DeepLSH: Deep Locality-Sensitive Hash Learning for Fast and Efficient
Near-Duplicate Crash Report Detection
- URL: http://arxiv.org/abs/2310.06703v1
- Date: Tue, 10 Oct 2023 15:26:27 GMT
- Title: DeepLSH: Deep Locality-Sensitive Hash Learning for Fast and Efficient
Near-Duplicate Crash Report Detection
- Authors: Youcef Remil and Anes Bendimerad and Romain Mathonat and Chedy Raissi
and Mehdi Kaytoue
- Abstract summary: With real-time streaming bug collection, systems are needed to quickly answer the question: What are the most similar bugs to a new one?, that is, efficiently find near-duplicates.
LSH has not been considered in the crash bucketing literature.
We introduce DeepLSH, a Siamese architecture with an original loss function, that perfectly approximates the locality-sensitivity property.

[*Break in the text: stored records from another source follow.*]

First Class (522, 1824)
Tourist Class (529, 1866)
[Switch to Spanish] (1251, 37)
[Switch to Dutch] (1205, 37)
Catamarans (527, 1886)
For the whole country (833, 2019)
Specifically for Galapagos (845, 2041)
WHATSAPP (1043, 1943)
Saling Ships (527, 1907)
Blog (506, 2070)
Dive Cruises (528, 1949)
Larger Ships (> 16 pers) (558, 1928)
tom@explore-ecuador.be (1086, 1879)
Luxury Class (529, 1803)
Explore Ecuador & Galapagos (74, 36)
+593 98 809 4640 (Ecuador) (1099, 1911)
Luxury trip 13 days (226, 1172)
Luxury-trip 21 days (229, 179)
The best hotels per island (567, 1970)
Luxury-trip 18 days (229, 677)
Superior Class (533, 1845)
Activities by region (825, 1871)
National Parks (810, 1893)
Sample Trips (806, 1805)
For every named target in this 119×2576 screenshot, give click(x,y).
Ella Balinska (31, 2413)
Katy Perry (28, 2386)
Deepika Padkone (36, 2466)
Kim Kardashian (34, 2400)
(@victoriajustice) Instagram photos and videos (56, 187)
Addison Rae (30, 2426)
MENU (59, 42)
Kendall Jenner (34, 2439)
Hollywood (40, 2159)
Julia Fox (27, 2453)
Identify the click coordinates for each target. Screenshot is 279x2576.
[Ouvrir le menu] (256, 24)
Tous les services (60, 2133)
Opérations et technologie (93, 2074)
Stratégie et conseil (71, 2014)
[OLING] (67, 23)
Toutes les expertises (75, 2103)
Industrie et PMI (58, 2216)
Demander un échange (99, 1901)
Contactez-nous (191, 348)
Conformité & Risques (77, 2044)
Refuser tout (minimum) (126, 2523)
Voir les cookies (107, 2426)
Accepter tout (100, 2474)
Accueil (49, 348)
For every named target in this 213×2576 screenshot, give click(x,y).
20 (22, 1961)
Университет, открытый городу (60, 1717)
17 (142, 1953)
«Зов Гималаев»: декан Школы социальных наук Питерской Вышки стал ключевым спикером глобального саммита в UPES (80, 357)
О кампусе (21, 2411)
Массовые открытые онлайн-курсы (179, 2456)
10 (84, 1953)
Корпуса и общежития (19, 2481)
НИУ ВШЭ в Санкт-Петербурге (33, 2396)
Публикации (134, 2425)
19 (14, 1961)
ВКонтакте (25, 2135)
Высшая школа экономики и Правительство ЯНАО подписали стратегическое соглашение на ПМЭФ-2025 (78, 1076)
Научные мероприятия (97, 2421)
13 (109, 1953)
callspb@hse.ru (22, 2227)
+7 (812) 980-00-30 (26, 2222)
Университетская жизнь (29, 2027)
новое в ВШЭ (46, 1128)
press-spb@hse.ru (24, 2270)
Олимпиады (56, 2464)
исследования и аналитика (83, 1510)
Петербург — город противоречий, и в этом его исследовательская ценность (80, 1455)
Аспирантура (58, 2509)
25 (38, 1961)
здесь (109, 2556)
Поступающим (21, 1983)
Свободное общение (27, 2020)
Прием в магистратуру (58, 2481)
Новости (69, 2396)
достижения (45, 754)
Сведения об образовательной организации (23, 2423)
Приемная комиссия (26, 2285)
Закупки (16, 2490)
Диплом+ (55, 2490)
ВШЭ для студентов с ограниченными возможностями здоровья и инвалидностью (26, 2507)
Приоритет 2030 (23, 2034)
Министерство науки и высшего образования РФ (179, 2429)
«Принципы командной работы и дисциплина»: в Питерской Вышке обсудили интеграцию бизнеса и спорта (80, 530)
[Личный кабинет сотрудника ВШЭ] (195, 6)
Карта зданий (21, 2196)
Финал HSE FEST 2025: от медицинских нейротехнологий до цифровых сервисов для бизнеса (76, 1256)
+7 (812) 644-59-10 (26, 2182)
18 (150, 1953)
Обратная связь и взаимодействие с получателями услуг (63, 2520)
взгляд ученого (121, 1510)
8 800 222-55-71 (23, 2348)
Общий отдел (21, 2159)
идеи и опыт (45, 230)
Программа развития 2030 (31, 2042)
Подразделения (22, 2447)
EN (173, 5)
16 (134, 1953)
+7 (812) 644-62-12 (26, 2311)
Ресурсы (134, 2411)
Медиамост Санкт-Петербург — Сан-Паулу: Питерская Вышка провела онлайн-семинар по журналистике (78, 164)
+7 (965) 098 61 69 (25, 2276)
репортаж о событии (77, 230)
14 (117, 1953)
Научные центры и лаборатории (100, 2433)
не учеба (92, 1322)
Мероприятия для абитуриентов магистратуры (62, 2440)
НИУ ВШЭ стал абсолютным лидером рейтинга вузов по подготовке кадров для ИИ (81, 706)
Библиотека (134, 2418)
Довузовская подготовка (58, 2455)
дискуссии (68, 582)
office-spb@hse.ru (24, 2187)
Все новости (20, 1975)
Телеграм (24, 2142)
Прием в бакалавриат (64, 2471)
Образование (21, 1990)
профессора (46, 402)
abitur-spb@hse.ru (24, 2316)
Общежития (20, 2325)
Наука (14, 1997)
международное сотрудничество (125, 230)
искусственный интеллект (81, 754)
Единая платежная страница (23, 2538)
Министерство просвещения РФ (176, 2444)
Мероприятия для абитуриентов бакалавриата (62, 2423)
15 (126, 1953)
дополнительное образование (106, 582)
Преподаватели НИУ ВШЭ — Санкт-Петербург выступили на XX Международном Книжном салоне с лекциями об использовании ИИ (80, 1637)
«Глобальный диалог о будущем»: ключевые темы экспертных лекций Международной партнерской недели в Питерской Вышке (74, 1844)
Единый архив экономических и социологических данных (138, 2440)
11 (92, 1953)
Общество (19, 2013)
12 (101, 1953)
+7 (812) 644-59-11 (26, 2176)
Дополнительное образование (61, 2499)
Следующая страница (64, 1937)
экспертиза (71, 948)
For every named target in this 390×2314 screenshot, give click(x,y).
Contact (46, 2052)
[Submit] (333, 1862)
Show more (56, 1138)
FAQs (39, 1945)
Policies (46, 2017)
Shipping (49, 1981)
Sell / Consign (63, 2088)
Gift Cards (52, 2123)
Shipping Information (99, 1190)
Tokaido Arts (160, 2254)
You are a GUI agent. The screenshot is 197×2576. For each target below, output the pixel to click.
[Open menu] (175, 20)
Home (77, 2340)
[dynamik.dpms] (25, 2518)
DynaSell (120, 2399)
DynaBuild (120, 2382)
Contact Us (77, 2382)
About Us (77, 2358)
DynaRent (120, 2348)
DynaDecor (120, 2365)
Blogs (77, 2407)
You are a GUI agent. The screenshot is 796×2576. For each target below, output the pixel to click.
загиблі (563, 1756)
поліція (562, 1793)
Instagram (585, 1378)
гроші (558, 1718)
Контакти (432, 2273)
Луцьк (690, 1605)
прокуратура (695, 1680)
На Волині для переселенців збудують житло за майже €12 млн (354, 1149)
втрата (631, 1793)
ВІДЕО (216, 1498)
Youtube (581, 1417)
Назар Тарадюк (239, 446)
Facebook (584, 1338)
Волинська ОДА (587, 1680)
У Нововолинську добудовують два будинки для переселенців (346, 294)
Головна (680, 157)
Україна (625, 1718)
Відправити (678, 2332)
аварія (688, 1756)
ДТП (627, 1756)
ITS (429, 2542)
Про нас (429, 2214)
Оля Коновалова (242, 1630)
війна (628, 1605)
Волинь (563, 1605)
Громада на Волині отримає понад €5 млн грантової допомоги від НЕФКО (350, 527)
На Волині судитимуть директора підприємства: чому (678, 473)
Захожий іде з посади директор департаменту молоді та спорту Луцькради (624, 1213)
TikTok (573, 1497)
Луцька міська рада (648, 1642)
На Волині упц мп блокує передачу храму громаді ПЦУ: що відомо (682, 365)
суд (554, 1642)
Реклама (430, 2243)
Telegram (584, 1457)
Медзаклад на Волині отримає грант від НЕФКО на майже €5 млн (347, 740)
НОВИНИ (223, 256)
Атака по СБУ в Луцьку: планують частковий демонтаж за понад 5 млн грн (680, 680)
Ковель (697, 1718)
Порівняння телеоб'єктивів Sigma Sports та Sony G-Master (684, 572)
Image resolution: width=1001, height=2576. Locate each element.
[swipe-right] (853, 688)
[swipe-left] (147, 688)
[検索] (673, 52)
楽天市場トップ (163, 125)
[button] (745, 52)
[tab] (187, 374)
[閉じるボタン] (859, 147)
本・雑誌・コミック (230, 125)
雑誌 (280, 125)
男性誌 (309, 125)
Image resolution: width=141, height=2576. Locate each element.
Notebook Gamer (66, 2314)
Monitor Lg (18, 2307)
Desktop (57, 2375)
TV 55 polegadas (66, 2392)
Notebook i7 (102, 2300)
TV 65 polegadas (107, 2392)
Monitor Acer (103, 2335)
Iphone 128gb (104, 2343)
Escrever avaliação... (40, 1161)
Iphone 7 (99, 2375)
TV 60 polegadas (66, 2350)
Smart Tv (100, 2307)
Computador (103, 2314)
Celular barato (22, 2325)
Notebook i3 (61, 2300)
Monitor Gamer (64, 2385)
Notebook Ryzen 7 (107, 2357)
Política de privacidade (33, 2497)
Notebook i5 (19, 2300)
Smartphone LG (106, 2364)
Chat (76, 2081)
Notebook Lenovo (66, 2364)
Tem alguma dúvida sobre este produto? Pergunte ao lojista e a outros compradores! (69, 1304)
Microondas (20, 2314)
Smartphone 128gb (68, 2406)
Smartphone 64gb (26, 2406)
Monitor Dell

- Score: 0.29998889086656577
- License: http://arxiv.org/licenses/nonexclusive-distrib/1.0/
- Abstract: Automatic crash bucketing is a crucial phase in the software development
process for efficiently triaging bug reports. It generally consists in grouping
similar reports through clustering techniques. However, with real-time
streaming bug collection, systems are needed to quickly answer the question:
What are the most similar bugs to a new one?, that is, efficiently find
near-duplicates. It is thus natural to consider nearest neighbors search to
tackle this problem and especially the well-known locality-sensitive hashing
(LSH) to deal with large datasets due to its sublinear performance and
theoretical guarantees on the similarity search accuracy. Surprisingly, LSH has
not been considered in the crash bucketing literature. It is indeed not trivial
to derive hash functions that satisfy the so-called locality-sensitive property
for the most advanced crash bucketing metrics. Consequently, we study in this
paper how to leverage LSH for this task. To be able to consider the most
relevant metrics used in the literature, we introduce DeepLSH, a Siamese DNN
architecture with an original loss function, that perfectly approximates the
locality-sensitivity property even for Jaccard and Cosine metrics for which
exact LSH solutions exist. We support this claim with a series of experiments
on an original dataset, which we make available.